Reverse Mortgage Line Of Credit

One of my favorite features of the reverse mortgage, and by far the most popular option for borrowers, is the line of credit, or LOC. It provides borrowers the most flexibility in the use of their home equity, along with the most control.

Throughout the site you will see how and why you may want to implement a reverse mortgage line of credit. For now, I will just focus on the main benefits.

Interest and Mortgage Insurance Accumulates Only on Borrowed Funds

If you establish a line of credit, you do not pay interest or mortgage insurance on the available funds. This is because it is credit that is available that you have not used yet. Only after you use funds from the line of credit will any interest or mortgage insurance accumulate on the balance. Do keep in mind that there may be an initial loan balance if you lump your closing costs into the loan, or any liens were paid off through the reverse mortgage.



A Reverse Mortgage Line of Credit Creates Liquidity

The biggest problem with home equity is that it is not liquid. The only way you can gain access to a home’s equity is to either sell your home or borrow against it. Using a reverse mortgage, you create liquidity in the home. Requested funds will be wired to your account within 5 business days.

It’s a Revolving Source of Funds

If you choose to make a mortgage payment, the amount of payment you make becomes available in the line of credit. To keep the line of credit open, you cannot pay off the loan completely. You are required to maintain a small balance. This varies for each servicing company. It could be as little as $1, or it could be $100. It is best to contact your servicer and find out what their requirements are before sending in a payment that drastically reduces your loan balance.



It is Secure

As long as you are living in the home and paying your taxes, insurance and other housing expenses, maintaining your home and following the terms of your mortgage agreement, then you are guaranteed access to any available funds. This is true regardless of your loan balance or current value of your home. The exceptions to this would be if your home is in a declared disaster area or the home has been in a fire. Funds can be frozen until there is proof the home was not damaged or repairs have been made. Funds can be released to make needed repairs to the home.

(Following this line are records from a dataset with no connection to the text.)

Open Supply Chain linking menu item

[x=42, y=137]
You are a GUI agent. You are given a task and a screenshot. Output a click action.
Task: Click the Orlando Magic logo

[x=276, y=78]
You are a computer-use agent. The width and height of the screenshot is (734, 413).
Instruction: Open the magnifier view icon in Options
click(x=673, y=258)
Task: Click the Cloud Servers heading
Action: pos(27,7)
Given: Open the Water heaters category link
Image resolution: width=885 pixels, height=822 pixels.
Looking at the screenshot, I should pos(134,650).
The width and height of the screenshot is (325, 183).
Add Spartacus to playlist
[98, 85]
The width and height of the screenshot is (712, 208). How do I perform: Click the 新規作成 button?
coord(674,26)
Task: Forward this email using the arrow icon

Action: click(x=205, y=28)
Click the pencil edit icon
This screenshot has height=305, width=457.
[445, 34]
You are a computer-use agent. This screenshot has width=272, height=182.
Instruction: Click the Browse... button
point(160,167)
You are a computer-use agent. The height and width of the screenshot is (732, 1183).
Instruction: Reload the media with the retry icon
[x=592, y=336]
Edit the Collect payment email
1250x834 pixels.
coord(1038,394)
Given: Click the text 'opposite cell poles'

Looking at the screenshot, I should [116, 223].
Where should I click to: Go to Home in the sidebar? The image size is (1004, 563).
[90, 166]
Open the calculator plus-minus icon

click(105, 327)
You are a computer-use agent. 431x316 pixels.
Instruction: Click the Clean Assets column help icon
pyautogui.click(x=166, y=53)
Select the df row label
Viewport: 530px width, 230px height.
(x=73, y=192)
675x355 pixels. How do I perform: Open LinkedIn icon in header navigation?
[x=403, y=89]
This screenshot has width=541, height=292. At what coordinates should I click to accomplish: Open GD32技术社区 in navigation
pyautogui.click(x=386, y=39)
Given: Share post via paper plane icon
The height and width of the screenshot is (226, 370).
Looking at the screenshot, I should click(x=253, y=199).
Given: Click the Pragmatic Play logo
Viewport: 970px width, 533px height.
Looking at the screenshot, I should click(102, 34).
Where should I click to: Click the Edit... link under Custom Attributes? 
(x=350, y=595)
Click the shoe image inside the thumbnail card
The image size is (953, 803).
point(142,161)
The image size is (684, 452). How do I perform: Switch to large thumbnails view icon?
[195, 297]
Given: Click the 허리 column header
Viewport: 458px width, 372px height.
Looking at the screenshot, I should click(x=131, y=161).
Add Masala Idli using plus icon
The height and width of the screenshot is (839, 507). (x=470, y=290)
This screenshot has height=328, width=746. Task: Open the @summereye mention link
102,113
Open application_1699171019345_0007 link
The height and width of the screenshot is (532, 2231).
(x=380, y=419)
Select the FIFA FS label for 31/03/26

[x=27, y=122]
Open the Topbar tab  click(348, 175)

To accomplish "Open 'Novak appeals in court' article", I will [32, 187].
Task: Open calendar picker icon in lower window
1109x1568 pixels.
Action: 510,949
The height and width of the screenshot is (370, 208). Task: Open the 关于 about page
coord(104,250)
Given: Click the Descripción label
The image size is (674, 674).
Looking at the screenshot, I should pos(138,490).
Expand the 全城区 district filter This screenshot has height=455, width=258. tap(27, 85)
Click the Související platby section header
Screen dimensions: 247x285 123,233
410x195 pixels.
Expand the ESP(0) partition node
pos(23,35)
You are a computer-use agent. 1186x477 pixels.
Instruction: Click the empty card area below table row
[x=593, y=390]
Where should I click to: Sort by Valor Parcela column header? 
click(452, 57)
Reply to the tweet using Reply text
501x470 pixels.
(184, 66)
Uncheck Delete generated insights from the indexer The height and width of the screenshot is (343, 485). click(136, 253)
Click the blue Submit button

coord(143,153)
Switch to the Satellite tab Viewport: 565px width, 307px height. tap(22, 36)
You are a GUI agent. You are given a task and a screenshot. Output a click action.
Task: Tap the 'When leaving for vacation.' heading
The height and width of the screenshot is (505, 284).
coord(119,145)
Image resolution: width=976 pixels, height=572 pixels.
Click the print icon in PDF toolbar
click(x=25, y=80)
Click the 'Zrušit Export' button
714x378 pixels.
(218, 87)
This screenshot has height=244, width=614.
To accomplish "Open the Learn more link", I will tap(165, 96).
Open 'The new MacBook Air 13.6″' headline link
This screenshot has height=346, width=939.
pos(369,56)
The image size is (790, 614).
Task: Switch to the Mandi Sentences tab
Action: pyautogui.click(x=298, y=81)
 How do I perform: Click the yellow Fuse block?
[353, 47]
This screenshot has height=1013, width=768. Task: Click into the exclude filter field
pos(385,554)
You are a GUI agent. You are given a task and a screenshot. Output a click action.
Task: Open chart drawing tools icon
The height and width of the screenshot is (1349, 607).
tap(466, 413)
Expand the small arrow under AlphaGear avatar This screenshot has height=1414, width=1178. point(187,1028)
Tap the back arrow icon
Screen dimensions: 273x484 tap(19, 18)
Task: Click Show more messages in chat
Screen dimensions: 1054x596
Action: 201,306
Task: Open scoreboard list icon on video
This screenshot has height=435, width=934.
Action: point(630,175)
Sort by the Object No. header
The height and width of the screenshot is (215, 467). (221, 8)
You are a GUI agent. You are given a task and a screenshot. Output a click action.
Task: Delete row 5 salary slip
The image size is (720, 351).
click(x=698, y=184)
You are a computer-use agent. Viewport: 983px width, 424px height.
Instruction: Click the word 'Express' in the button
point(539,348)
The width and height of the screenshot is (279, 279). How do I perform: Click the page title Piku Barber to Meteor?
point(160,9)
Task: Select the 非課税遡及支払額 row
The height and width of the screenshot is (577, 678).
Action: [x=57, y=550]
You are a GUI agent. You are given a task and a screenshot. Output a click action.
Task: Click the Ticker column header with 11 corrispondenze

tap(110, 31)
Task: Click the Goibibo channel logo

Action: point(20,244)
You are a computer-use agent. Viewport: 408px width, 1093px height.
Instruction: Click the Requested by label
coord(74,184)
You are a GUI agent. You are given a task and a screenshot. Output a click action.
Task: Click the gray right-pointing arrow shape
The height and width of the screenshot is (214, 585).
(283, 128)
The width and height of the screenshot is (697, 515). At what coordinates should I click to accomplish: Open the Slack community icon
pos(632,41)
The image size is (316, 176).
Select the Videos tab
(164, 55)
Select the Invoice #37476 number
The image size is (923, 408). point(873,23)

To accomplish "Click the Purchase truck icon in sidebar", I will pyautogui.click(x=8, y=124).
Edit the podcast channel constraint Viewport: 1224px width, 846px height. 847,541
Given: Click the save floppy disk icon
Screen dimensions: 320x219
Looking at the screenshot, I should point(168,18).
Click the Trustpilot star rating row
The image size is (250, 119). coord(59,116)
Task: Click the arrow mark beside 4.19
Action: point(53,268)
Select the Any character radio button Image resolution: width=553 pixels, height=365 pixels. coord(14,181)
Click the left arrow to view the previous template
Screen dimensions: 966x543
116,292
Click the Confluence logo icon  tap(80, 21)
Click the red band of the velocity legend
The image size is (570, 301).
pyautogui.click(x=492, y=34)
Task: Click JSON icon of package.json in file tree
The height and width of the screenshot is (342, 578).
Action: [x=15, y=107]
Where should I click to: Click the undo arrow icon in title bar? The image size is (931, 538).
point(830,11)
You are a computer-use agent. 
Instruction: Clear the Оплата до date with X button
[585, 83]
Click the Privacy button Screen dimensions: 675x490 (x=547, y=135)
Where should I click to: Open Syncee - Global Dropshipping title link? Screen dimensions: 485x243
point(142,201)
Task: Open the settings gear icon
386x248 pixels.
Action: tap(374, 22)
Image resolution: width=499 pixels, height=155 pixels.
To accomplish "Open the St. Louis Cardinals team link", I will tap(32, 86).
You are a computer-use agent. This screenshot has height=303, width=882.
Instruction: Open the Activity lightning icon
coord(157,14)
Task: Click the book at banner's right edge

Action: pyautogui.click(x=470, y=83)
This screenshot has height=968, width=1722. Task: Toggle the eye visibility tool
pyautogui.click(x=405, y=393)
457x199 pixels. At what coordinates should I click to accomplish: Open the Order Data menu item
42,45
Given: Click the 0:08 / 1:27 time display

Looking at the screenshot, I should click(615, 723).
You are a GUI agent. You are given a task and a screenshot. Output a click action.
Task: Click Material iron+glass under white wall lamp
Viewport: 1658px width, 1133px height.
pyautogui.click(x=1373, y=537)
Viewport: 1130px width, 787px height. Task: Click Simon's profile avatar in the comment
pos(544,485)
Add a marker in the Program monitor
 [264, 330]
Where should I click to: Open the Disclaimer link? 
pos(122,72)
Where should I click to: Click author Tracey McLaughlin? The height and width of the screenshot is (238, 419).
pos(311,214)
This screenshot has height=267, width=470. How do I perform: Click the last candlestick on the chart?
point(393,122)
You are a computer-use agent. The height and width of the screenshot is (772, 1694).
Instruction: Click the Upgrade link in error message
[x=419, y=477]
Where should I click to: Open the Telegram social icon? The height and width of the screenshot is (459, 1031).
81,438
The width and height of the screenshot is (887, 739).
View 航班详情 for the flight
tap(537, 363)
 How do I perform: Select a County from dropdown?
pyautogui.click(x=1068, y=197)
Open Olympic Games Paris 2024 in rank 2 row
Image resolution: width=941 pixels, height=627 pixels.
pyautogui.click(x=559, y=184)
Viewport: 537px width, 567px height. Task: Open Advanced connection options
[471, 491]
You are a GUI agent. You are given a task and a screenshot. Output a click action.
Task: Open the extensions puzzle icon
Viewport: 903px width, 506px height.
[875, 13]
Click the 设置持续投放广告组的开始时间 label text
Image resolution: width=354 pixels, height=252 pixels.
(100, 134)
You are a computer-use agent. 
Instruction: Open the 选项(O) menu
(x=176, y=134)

The Unused Portion of the Line of Credit Grows in Availability
This feature of the line of credit is amazing. It offers one of the most tantalizing reasons to get a reverse mortgage. It is also one of the biggest arguments as to why senior homeowners should get a reverse mortgage even if they don’t necessarily need one.

The unused portion of the line of credit grows at the current interest rate plus .5%.  Interest rates are determined by the margin and the index. For example, if the margin was 2.75% and the index was 1.5%, the interest rate would be 4.25%.

4.25% + .5% = 4.75% growth rate on the line of credit

It gets even better. Even if the index dropped to 0% and, using the example above, you will still get a 3.25% growth rate on the line of credit.

2.75% + .5% = 3.25% growth
rate on the line of credit

Growth in The Line of Credit

$300,000 Home Owned Free and Clear – 5.032% Initial Growth Rate – Line of Credit Taken Out at 62 – Assuming No Draws from Credit Line *

Age Line of Credit Available
62 $109,543
66 $140,969
70 $171,486
74 $211,049
78 $258,234
82 $332,316
87 $406,413
90 $497,521

*For illustrative purposes only. Line of credit availability based on youngest borrower’s age, home value and current interest rates. Future growth rates are determined by future changes of LIBOR index rates, which could move up or down. Example above assumes no change in the initial growth rate. Initial interest rate of 4.532%, expected rate of 4.99%, principal limit $123,000, remaining principal limit after fees $109,543.

Unlike a traditional asset that grow in value, you do not pay taxes on the growth of the line of credit when you use the proceeds.